◆ **Exercise**
Rewrite the part of the material that opens with the line containing "Expand the action dropdown for apple row" and closes with the line containing "tap(385, 34)", changing "dropdown" to "drop-down" and leaving everything else unchanged.
* start Data to use *
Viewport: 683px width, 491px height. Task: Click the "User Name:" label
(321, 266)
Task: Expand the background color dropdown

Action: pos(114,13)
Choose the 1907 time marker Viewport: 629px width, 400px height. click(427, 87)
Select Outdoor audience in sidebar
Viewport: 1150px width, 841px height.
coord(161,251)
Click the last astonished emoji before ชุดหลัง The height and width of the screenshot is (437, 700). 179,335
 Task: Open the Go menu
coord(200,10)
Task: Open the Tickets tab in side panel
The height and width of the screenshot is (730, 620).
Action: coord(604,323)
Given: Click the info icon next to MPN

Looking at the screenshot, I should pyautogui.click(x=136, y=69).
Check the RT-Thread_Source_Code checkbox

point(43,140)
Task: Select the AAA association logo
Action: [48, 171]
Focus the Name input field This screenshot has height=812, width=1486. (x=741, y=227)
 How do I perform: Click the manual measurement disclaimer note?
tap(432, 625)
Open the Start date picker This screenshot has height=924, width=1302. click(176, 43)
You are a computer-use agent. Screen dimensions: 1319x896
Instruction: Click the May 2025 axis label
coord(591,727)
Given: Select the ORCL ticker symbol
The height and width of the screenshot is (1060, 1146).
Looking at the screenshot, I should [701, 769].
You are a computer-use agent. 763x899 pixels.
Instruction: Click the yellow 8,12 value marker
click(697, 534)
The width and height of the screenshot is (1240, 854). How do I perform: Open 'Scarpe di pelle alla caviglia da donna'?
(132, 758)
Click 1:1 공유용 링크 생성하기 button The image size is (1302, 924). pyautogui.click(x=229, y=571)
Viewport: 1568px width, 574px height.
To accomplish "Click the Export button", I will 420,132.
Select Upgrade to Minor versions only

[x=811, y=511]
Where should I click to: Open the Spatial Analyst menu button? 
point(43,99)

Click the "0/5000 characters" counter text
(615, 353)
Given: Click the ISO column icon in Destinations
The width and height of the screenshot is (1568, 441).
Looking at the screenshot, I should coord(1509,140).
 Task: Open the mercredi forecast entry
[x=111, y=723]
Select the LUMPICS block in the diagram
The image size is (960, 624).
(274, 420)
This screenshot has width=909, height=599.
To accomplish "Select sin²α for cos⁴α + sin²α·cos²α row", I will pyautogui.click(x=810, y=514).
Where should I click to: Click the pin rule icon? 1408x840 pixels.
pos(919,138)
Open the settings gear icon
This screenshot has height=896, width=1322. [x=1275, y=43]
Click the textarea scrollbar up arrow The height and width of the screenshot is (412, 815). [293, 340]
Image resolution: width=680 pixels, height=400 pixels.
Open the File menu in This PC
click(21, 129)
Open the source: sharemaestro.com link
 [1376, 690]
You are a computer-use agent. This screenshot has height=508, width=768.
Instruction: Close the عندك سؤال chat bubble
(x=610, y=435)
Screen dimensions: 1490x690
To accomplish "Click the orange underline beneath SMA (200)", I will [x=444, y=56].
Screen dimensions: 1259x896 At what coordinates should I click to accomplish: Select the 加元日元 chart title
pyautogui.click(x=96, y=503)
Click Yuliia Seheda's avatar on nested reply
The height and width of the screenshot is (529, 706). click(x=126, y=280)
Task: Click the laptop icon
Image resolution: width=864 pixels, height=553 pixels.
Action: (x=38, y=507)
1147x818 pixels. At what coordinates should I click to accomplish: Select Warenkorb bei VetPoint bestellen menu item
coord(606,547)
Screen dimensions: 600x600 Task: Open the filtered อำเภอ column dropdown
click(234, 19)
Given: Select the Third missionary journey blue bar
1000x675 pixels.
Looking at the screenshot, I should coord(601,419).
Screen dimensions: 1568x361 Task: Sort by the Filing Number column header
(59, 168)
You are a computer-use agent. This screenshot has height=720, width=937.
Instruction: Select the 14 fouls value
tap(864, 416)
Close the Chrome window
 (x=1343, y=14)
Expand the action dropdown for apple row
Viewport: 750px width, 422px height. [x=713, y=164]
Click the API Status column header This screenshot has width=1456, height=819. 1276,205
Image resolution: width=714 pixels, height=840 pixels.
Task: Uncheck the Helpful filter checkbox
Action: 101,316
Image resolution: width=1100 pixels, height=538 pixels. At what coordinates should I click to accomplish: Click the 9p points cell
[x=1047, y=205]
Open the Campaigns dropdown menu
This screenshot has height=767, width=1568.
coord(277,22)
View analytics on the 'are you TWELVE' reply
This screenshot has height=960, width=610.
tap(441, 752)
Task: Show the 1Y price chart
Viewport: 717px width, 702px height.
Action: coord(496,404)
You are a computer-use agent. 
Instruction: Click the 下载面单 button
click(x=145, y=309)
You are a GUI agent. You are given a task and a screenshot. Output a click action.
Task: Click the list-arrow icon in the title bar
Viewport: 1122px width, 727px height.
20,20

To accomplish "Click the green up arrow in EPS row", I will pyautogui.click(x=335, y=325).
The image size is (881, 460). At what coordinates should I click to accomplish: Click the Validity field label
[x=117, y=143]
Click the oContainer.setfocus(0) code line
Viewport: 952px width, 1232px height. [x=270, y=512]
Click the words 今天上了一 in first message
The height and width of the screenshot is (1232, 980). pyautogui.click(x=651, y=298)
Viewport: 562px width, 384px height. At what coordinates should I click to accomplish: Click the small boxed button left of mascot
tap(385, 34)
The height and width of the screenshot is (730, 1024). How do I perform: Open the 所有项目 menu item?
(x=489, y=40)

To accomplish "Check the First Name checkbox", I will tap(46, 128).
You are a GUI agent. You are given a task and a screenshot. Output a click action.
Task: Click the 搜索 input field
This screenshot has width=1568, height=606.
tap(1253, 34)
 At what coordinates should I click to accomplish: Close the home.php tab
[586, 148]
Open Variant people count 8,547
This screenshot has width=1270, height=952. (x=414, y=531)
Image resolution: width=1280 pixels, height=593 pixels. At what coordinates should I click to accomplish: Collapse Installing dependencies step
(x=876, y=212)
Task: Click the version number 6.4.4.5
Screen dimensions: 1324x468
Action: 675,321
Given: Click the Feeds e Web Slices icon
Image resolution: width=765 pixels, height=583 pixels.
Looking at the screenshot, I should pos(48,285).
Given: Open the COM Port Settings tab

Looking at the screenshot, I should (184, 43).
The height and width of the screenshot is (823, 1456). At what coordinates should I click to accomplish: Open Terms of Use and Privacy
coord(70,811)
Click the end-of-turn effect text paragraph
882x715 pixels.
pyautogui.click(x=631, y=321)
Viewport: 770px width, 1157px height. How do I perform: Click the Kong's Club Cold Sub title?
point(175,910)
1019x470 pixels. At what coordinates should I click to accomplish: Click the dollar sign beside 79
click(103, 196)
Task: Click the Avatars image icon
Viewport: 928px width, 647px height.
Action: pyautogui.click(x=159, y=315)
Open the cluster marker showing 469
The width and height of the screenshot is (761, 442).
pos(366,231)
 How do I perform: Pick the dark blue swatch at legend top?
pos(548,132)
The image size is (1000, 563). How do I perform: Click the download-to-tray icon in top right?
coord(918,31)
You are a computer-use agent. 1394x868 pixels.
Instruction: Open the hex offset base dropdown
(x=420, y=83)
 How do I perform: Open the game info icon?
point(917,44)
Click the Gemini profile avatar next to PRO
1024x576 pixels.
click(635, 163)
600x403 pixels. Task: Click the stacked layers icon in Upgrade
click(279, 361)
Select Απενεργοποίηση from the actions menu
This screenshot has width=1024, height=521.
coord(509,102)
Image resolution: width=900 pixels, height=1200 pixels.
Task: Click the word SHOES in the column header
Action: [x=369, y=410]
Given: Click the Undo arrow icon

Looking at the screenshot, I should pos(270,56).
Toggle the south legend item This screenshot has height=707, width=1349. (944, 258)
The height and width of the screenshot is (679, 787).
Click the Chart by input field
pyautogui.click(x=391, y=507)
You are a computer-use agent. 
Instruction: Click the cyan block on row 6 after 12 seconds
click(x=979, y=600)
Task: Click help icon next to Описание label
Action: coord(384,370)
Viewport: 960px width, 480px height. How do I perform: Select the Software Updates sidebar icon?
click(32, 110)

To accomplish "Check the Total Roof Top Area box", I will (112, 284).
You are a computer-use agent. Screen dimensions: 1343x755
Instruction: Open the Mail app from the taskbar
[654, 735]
* end Data to use *
◆ **Response below**
Expand the action drop-down for apple row
Viewport: 750px width, 422px height. [x=713, y=164]
Click the API Status column header This screenshot has width=1456, height=819. 1276,205
Image resolution: width=714 pixels, height=840 pixels.
Task: Uncheck the Helpful filter checkbox
Action: 101,316
Image resolution: width=1100 pixels, height=538 pixels. At what coordinates should I click to accomplish: Click the 9p points cell
[x=1047, y=205]
Open the Campaigns drop-down menu
This screenshot has height=767, width=1568.
coord(277,22)
View analytics on the 'are you TWELVE' reply
This screenshot has height=960, width=610.
tap(441, 752)
Task: Show the 1Y price chart
Viewport: 717px width, 702px height.
Action: coord(496,404)
You are a computer-use agent. 
Instruction: Click the 下载面单 button
click(x=145, y=309)
You are a GUI agent. You are given a task and a screenshot. Output a click action.
Task: Click the list-arrow icon in the title bar
Viewport: 1122px width, 727px height.
20,20

To accomplish "Click the green up arrow in EPS row", I will pyautogui.click(x=335, y=325).
The image size is (881, 460). At what coordinates should I click to accomplish: Click the Validity field label
[x=117, y=143]
Click the oContainer.setfocus(0) code line
Viewport: 952px width, 1232px height. [x=270, y=512]
Click the words 今天上了一 in first message
The height and width of the screenshot is (1232, 980). pyautogui.click(x=651, y=298)
Viewport: 562px width, 384px height. At what coordinates should I click to accomplish: Click the small boxed button left of mascot
tap(385, 34)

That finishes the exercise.